A Medicare Advantage Plan is an all-in-one alternative to Original Medicare. Private insurers that offer these plans contract with the federal government to provide health insurance benefits to people who qualify for Medicare.
The pros and cons of Medicare Advantage Plans
Potentially lower premiums for coverage.
Limits on how much you may have to pay out-of-pocket.
Less freedom to choose your medical providers.
Requirements that you reside and get your nonemergency medical care in the plan’s geographic service area.
Limits on your ability to switch back to Original Medicare with a Medicare Supplemental Insurance policy.
How Medicare Advantage Plans work
Medicare Advantage Plans — also known as Medicare Part C or MA Plans — are required to provide the same benefits as Medicare Part A, which covers hospitalization, and Medicare Part B, which covers doctor’s visits. Medicare Advantage Plans also typically include Medicare Part D prescription drug coverage and may include benefits not covered by Medicare, such as routine dental care, eye exams and glasses, and hearing aids.

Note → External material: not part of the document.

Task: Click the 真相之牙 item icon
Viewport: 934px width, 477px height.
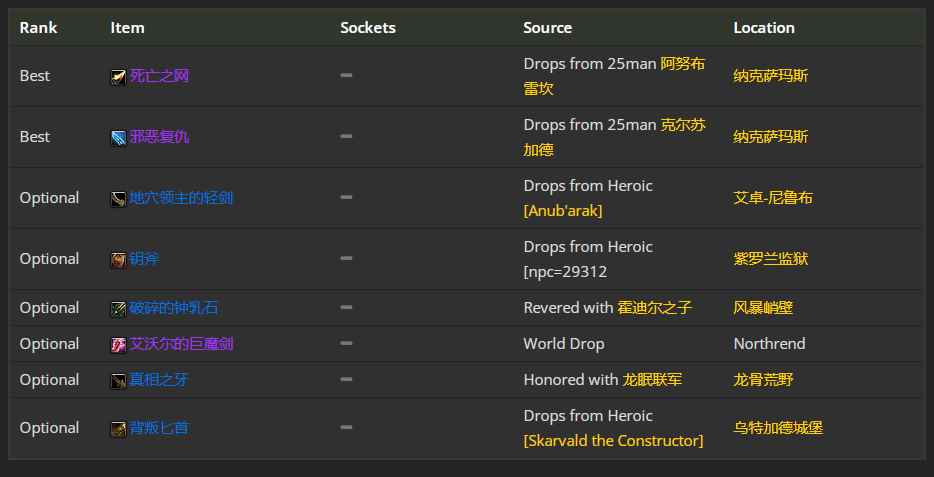Action: point(118,380)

Medicare Advantage Plans are sometimes confused with Medicare Supplemental Insurance, also known as Medigap. Both are offered by private insurance companies, but Medigap policies cover people who buy Original Medicare (Part A and Part B). Medicare Advantage Plans, by contrast, provide an alternative to Medicare Part A and Part B. You can’t have both a Medicare Advantage Plan and a Medigap plan at the same time.

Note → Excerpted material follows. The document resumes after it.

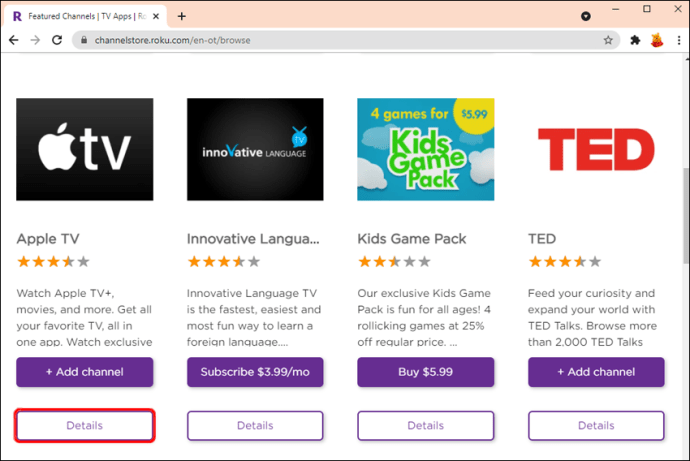This screenshot has width=690, height=461.
Task: Click the Innovative Language channel title
Action: click(254, 239)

Also, because Medigap policies are standardized, it’s relatively easy to compare costs. Every Medicare Advantage Plan may be different, so comparison shopping can be difficult.
Medicare Advantage vs. Medicare
Medicare Advantage Plans may have provider networks that limit your choices. If you go outside the network, your care may not be covered. With Original Medicare, you generally can use any doctor or medical facility that accepts Medicare assignment.

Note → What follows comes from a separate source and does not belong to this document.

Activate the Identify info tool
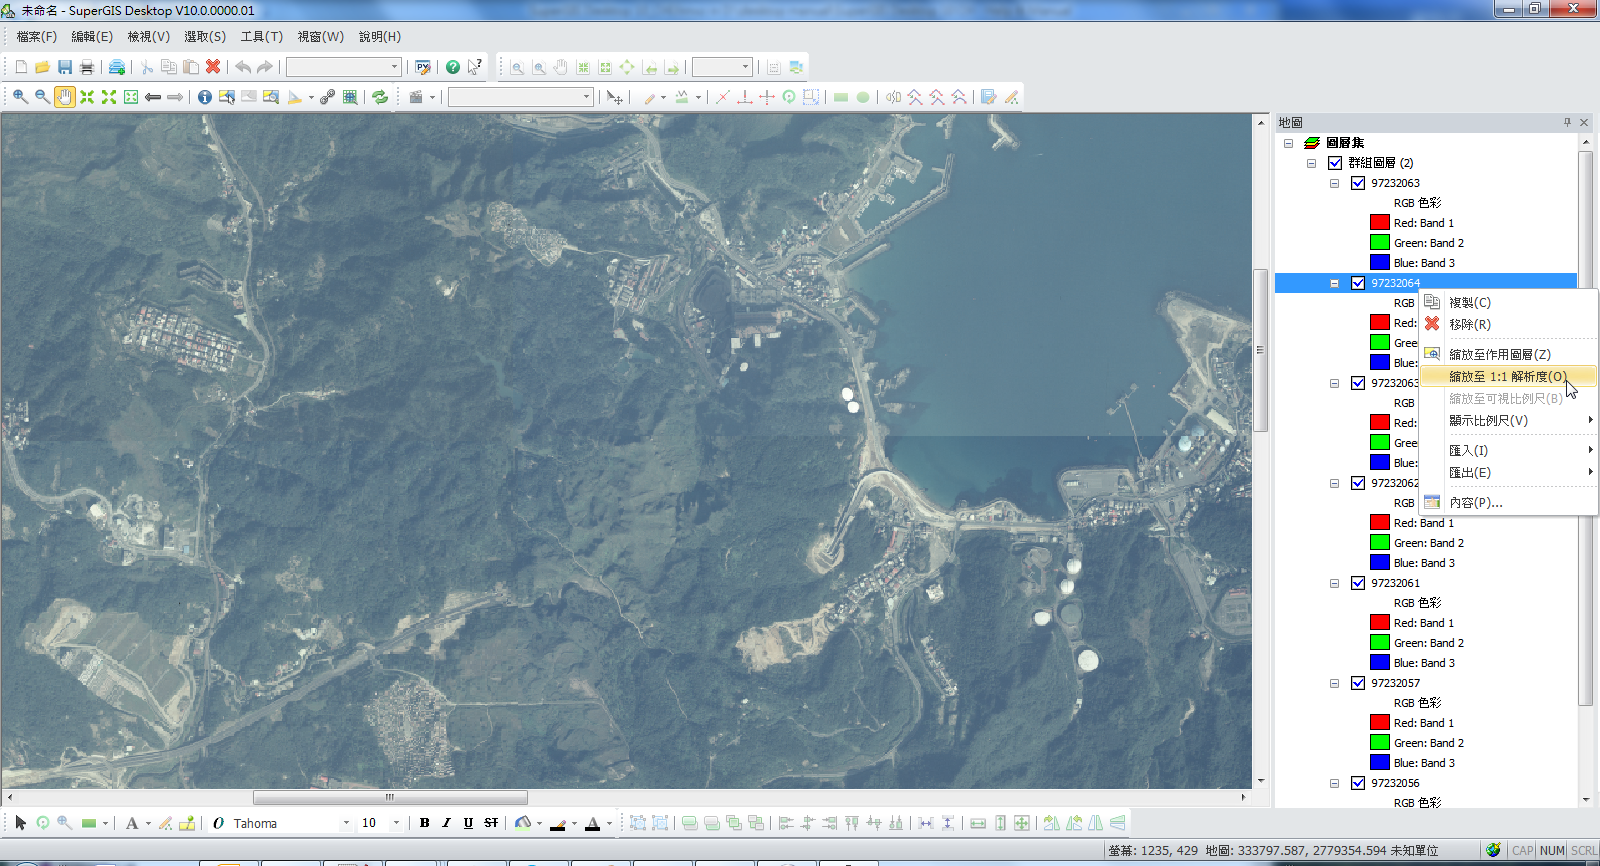point(204,97)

In exchange for less freedom, though, you often pay less. You would still be required to pay a monthly premium for Part B, but the additional cost for a Medicare Advantage Plan may be less than for a Medigap plan. Sometimes the Medicare Advantage Plan may have a $0 premium.
Medicare Advantage Plans may also have a maximum out-of-pocket limit for covered care. That caps the amount you’ll be expected to pay in addition to your premiums. Original Medicare and most Medigap plans don’t have out-of-pocket maximums.
Switching Medicare Advantage Plans
If you want to change Medicare Advantage Plans, you can do so once a year, either during Medicare's fall open enrollment period (Oct. 15 to Dec. 7) or the Medicare Advantage open enrollment period (Jan. 1 to March 31).
You also can change to Original Medicare during these periods, but it could be hard to get a Medicare Supplemental Insurance policy if you switch after the first year. Insurers are required to issue you Medigap policies only during your initial Medigap enrollment period (typically the six months after you turn 65 and enroll in Medicare Part B), or if you switch out of your Medicare Advantage Plan in the first year. After that, insurers may deny you a Medigap policy if you have health problems, or they can require a waiting period before your preexisting conditions are covered.